_Your task:_ Each line below needs to be repeated precisely as it is.

[Stored data entries]

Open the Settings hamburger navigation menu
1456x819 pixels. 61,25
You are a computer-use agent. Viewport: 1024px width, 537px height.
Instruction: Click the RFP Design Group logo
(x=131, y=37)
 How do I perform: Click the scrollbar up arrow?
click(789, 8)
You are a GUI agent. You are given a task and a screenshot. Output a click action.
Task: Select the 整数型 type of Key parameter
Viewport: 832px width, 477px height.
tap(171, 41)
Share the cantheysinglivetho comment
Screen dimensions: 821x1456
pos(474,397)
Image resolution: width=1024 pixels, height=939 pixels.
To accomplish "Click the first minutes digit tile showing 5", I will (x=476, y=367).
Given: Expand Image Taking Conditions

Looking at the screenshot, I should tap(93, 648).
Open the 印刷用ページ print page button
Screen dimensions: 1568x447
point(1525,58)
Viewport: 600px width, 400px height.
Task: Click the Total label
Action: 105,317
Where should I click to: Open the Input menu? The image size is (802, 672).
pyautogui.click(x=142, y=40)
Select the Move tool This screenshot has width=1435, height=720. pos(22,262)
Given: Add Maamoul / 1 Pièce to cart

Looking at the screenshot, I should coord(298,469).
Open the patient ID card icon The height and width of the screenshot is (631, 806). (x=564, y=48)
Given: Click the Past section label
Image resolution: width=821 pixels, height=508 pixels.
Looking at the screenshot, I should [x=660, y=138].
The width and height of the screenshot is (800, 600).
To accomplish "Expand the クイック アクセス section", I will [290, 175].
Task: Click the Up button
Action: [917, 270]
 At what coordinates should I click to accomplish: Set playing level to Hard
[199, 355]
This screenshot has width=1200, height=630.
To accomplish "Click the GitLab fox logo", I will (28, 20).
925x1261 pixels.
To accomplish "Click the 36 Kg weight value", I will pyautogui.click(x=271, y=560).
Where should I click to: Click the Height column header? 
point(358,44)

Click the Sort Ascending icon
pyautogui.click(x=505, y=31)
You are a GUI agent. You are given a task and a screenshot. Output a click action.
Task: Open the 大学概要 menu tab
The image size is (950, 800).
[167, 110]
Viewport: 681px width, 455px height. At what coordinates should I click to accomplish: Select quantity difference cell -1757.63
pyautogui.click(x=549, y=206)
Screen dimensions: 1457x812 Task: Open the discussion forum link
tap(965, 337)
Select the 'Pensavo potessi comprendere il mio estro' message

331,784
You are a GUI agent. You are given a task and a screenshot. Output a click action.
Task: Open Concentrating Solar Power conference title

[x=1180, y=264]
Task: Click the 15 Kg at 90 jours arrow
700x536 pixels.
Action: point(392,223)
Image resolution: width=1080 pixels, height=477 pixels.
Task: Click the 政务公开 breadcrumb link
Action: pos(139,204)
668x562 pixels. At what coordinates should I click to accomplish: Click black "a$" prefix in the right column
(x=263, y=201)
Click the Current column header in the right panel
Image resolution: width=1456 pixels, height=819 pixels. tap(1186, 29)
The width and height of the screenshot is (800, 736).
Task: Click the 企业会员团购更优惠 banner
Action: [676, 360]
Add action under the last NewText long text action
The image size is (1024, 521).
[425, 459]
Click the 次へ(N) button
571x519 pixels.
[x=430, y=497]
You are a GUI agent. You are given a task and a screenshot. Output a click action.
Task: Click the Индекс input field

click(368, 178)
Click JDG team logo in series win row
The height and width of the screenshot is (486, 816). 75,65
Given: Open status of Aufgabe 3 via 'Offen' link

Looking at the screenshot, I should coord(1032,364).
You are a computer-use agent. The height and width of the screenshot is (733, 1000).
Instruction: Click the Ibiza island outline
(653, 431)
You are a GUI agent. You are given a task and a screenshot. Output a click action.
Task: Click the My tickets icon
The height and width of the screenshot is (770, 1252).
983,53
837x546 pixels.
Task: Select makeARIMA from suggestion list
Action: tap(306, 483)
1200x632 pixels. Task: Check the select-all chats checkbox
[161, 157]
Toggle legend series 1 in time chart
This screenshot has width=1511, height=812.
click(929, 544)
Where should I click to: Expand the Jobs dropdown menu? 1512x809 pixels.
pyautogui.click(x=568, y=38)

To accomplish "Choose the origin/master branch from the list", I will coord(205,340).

_Answer section:_
Open the Settings hamburger navigation menu
1456x819 pixels. 61,25
You are a computer-use agent. Viewport: 1024px width, 537px height.
Instruction: Click the RFP Design Group logo
(x=131, y=37)
 How do I perform: Click the scrollbar up arrow?
click(789, 8)
You are a GUI agent. You are given a task and a screenshot. Output a click action.
Task: Select the 整数型 type of Key parameter
Viewport: 832px width, 477px height.
tap(171, 41)
Share the cantheysinglivetho comment
Screen dimensions: 821x1456
pos(474,397)
Image resolution: width=1024 pixels, height=939 pixels.
To accomplish "Click the first minutes digit tile showing 5", I will (x=476, y=367).
Given: Expand Image Taking Conditions

Looking at the screenshot, I should tap(93, 648).
Open the 印刷用ページ print page button
Screen dimensions: 1568x447
point(1525,58)
Viewport: 600px width, 400px height.
Task: Click the Total label
Action: 105,317
Where should I click to: Open the Input menu? The image size is (802, 672).
pyautogui.click(x=142, y=40)
Select the Move tool This screenshot has width=1435, height=720. pos(22,262)
Given: Add Maamoul / 1 Pièce to cart

Looking at the screenshot, I should coord(298,469).
Open the patient ID card icon The height and width of the screenshot is (631, 806). (x=564, y=48)
Given: Click the Past section label
Image resolution: width=821 pixels, height=508 pixels.
Looking at the screenshot, I should [x=660, y=138].
The width and height of the screenshot is (800, 600).
To accomplish "Expand the クイック アクセス section", I will [290, 175].
Task: Click the Up button
Action: [917, 270]
 At what coordinates should I click to accomplish: Set playing level to Hard
[199, 355]
This screenshot has width=1200, height=630.
To accomplish "Click the GitLab fox logo", I will (28, 20).
925x1261 pixels.
To accomplish "Click the 36 Kg weight value", I will pyautogui.click(x=271, y=560).
Where should I click to: Click the Height column header? 
point(358,44)

Click the Sort Ascending icon
pyautogui.click(x=505, y=31)
You are a GUI agent. You are given a task and a screenshot. Output a click action.
Task: Open the 大学概要 menu tab
The image size is (950, 800).
[167, 110]
Viewport: 681px width, 455px height. At what coordinates should I click to accomplish: Select quantity difference cell -1757.63
pyautogui.click(x=549, y=206)
Screen dimensions: 1457x812 Task: Open the discussion forum link
tap(965, 337)
Select the 'Pensavo potessi comprendere il mio estro' message

331,784
You are a GUI agent. You are given a task and a screenshot. Output a click action.
Task: Open Concentrating Solar Power conference title

[x=1180, y=264]
Task: Click the 15 Kg at 90 jours arrow
700x536 pixels.
Action: point(392,223)
Image resolution: width=1080 pixels, height=477 pixels.
Task: Click the 政务公开 breadcrumb link
Action: pos(139,204)
668x562 pixels. At what coordinates should I click to accomplish: Click black "a$" prefix in the right column
(x=263, y=201)
Click the Current column header in the right panel
Image resolution: width=1456 pixels, height=819 pixels. tap(1186, 29)
The width and height of the screenshot is (800, 736).
Task: Click the 企业会员团购更优惠 banner
Action: [676, 360]
Add action under the last NewText long text action
The image size is (1024, 521).
[425, 459]
Click the 次へ(N) button
571x519 pixels.
[x=430, y=497]
You are a GUI agent. You are given a task and a screenshot. Output a click action.
Task: Click the Индекс input field

click(368, 178)
Click JDG team logo in series win row
The height and width of the screenshot is (486, 816). 75,65
Given: Open status of Aufgabe 3 via 'Offen' link

Looking at the screenshot, I should coord(1032,364).
You are a computer-use agent. The height and width of the screenshot is (733, 1000).
Instruction: Click the Ibiza island outline
(653, 431)
You are a GUI agent. You are given a task and a screenshot. Output a click action.
Task: Click the My tickets icon
The height and width of the screenshot is (770, 1252).
983,53
837x546 pixels.
Task: Select makeARIMA from suggestion list
Action: tap(306, 483)
1200x632 pixels. Task: Check the select-all chats checkbox
[161, 157]
Toggle legend series 1 in time chart
This screenshot has width=1511, height=812.
click(929, 544)
Where should I click to: Expand the Jobs dropdown menu? 1512x809 pixels.
pyautogui.click(x=568, y=38)

To accomplish "Choose the origin/master branch from the list", I will coord(205,340).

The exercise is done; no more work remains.